New Hope in Prostate Cancer Treatment with Pasritamig

Johnson & Johnson has revealed promising early results from its Phase 1b study on pasritamig (JNJ-78278343), a groundbreaking bispecific T-cell engaging antibody that targets advanced prostate cancer. This investigational therapy combined with the chemotherapy docetaxel has demonstrated a favorable safety profile and significant antitumor activity.

The study was conducted with patients suffering from metastatic castration-resistant prostate cancer (mCRPC), a particularly aggressive form of prostate cancer. Participants had previously undergone treatments that had failed, making the need for effective alternatives even more crucial. The findings documented during the 2026 American Society of Clinical Oncology (ASCO) Genitourinary Cancers Symposium underline the potential of this innovative treatment to change outcomes for many patients.

Efficacy and Safety Profile

The results showed that administering pasritamig alongside docetaxel did not introduce any new safety concerns compared to docetaxel alone. The treatment regimen led to notable declines in prostate-specific antigen (PSA) levels, a key marker in assessing prostate cancer progression, with dramatic reductions observed in a significant proportion of participants. This indicates not only tumor shrinkage but also the potential for sustained responses, a critical factor in successfully managing mCRPC.

During the study, 64.7% of patients experienced PSA reductions of 50% or more, while 39.2% achieved reductions of 90% or greater. Notably, taxane-naïve patients, or those who had not undergone previous treatments with taxanes, showed even more impressive results: 75% achieved a decrease of 50% or more, and 53.6% reached reductions of 90%.

A New Mechanism

Pasritamig works through a novel mechanism that recruits and directs T cells - a crucial component of the immune system - toward cancer cells that express human kallikrein 2 (KLK2). The design aims to enhance immune responses specifically against prostate cancer cells while minimizing collateral damage to healthy tissues. This targeted approach may allow for outpatient administration of pasritamig, making it more accessible to patients.

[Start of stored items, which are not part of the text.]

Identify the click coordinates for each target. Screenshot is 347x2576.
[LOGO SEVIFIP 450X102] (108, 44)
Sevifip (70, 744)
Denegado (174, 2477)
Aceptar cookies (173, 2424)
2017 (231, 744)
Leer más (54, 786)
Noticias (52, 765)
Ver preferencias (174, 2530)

“Encouraging clinical activity alongside a favorable safety profile reinforces the potential of this approach,” said Professor Shahneen Sandhu, a key investigator in the study and medical oncologist at Peter MacCallum Cancer Centre. The collaboration of pasritamig and docetaxel represents a significant advancement in tackling a disease that has shown poor outcomes historically.

Future Prospects

With the promising results of Phase 1b, Johnson & Johnson is preparing for Phase 3 trials, which will further assess pasritamig's efficacy and safety. One ongoing study, KLK2-comPAS, evaluates pasritamig as a standalone treatment, while KLK2-PASenger examines its effectiveness in conjunction with docetaxel. Both studies aim to provide more clarity on the future role of pasritamig in the treatment landscape for mCRPC.

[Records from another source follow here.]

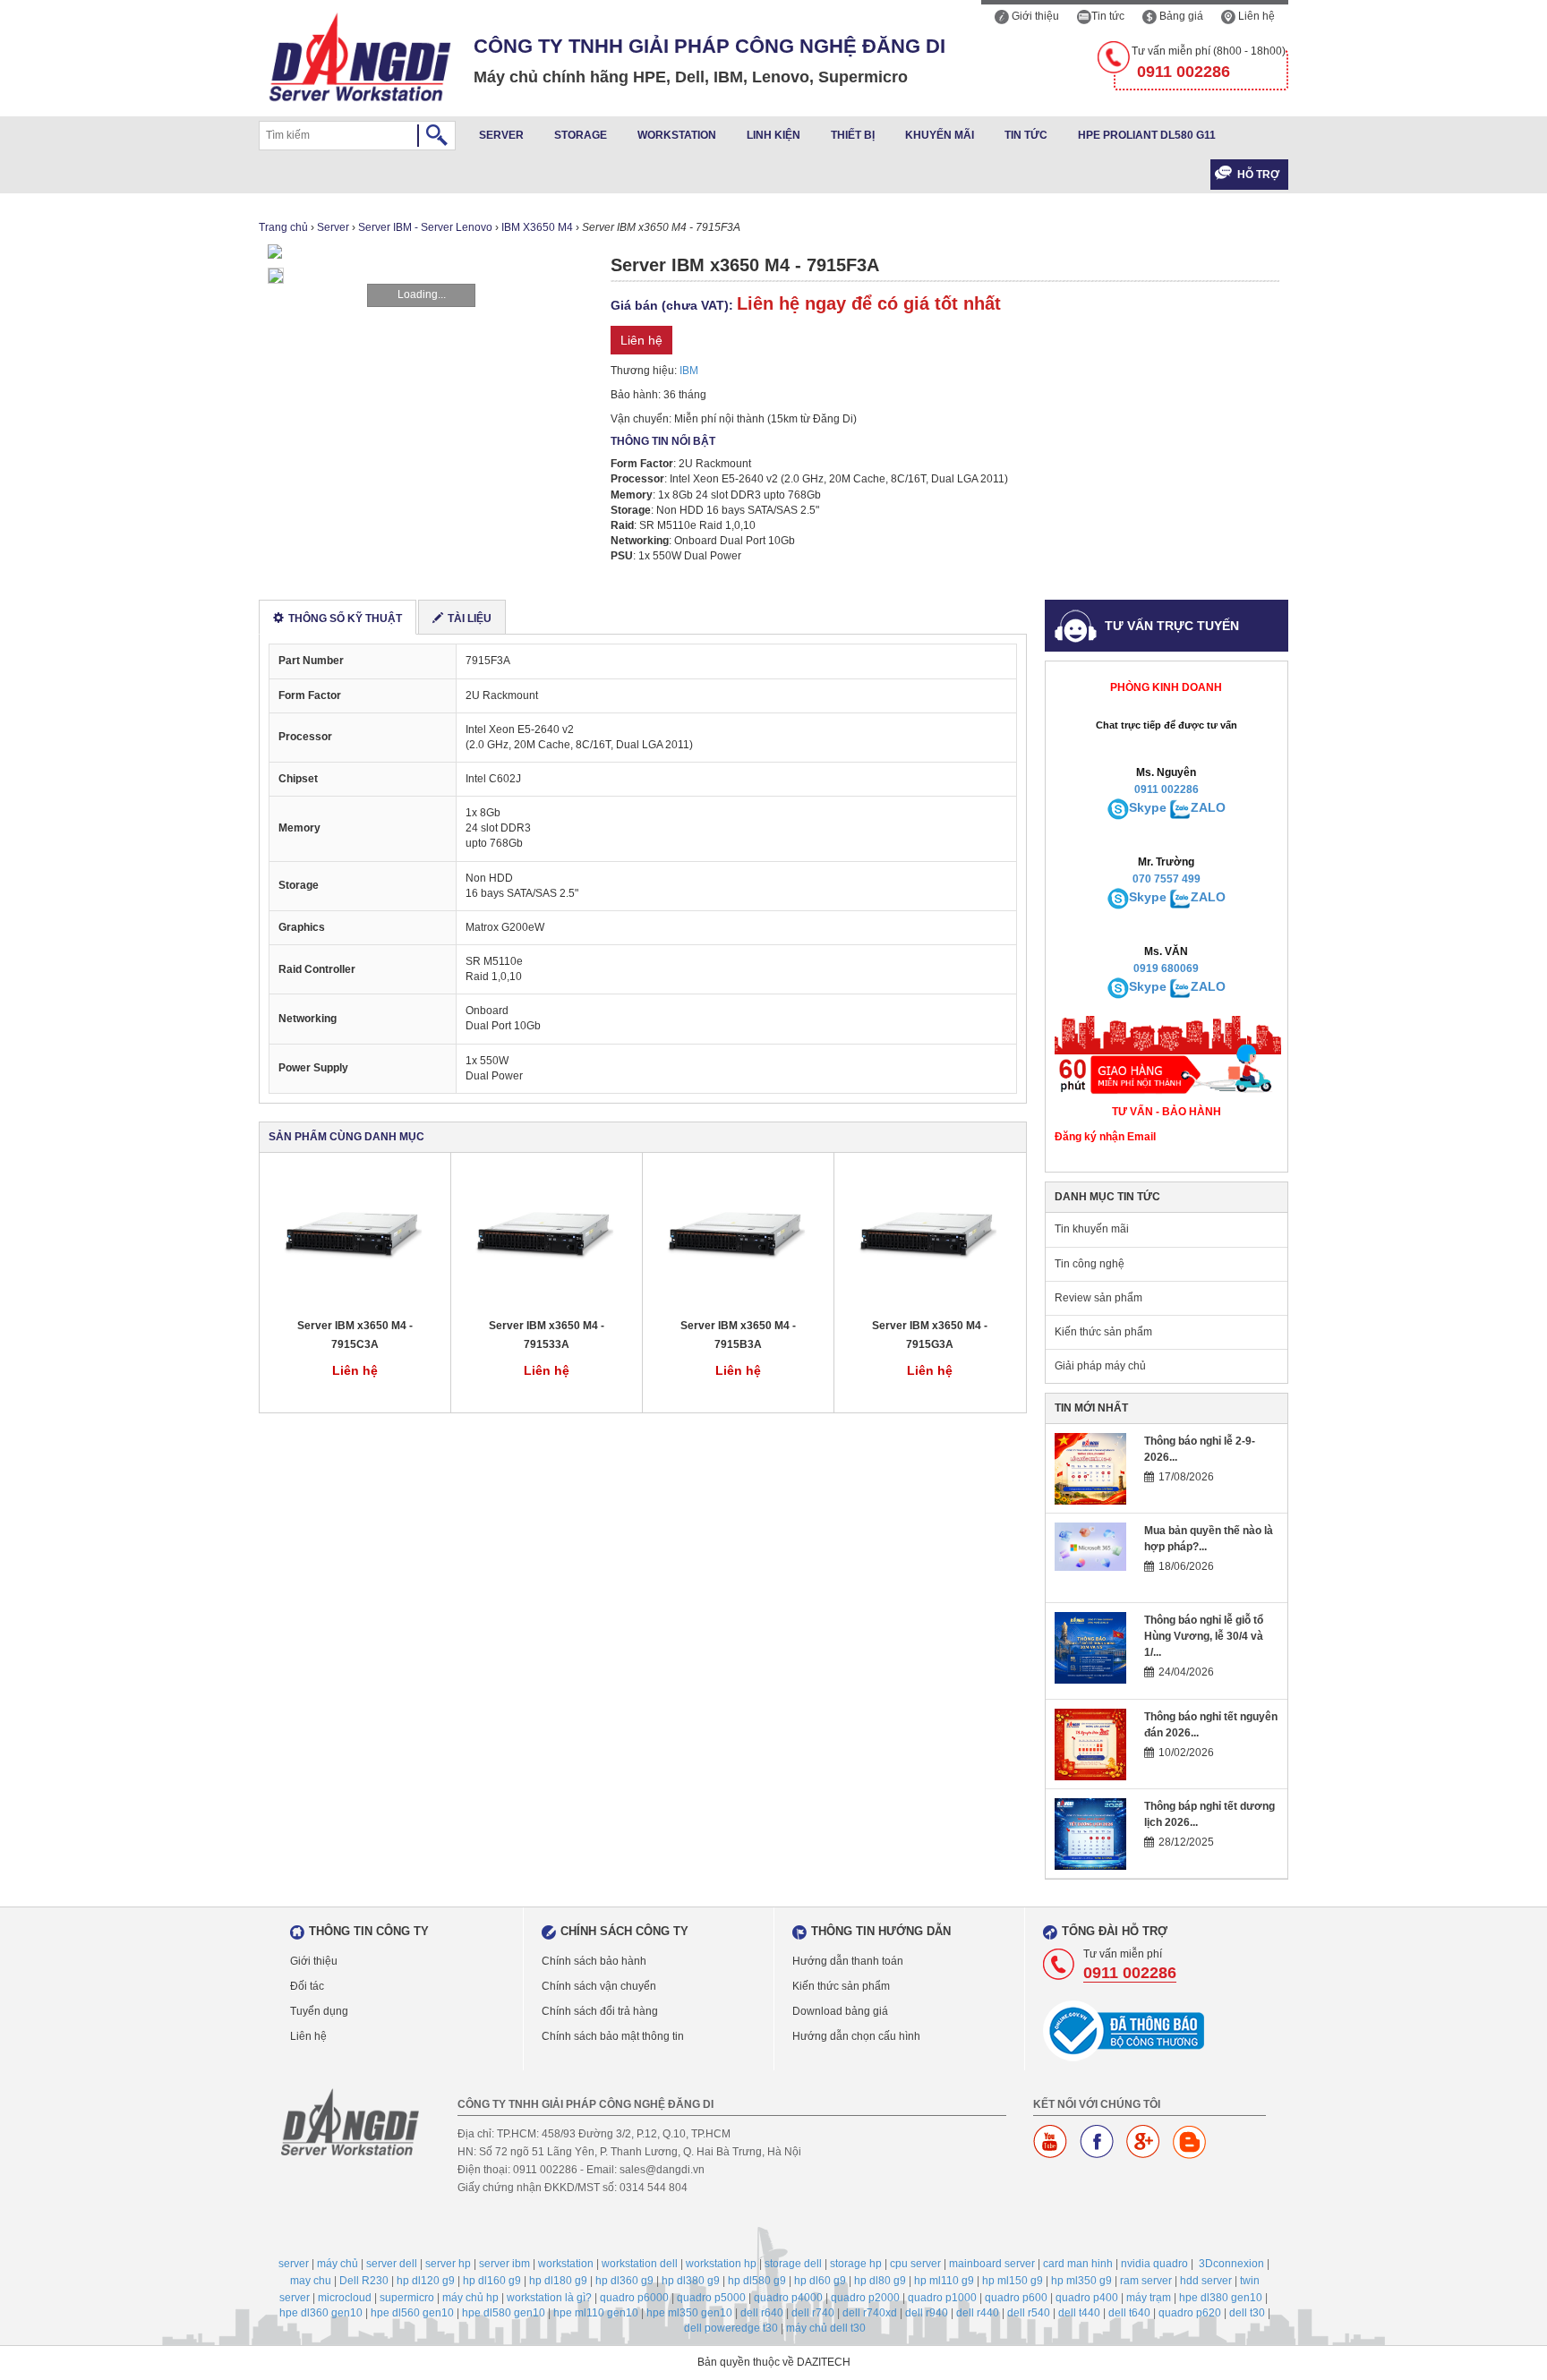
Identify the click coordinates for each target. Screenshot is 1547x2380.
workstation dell (640, 2263)
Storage (580, 135)
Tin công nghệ (1089, 1264)
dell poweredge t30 (731, 2328)
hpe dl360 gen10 (321, 2313)
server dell (391, 2263)
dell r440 (977, 2313)
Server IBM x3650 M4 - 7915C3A (355, 1335)
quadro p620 (1189, 2313)
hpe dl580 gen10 (503, 2313)
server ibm (504, 2263)
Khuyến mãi (939, 135)
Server (501, 135)
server (293, 2263)
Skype (1148, 807)
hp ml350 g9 (1081, 2280)
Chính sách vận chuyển (599, 1986)
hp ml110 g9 (944, 2280)
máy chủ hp (470, 2297)
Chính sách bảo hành (594, 1961)
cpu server (915, 2263)
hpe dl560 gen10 (412, 2313)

As of now, pasritamig has received Breakthrough Therapy Designation in China and Fast Track designation from the U.S. FDA, underscoring its potential as a valuable therapeutic option. This commitment to innovation is emblematic of Johnson & Johnson’s broader dedication to improving healthcare outcomes through targeted treatment strategies.

In conclusion, the potential of pasritamig to significantly affect the trajectory of prostate cancer treatment represents a ray of hope for patients and families grappling with the challenges posed by metastatic cancer. The future clinical trials will be crucial in determining the role of pasritamig in the ongoing fight against this challenging disease.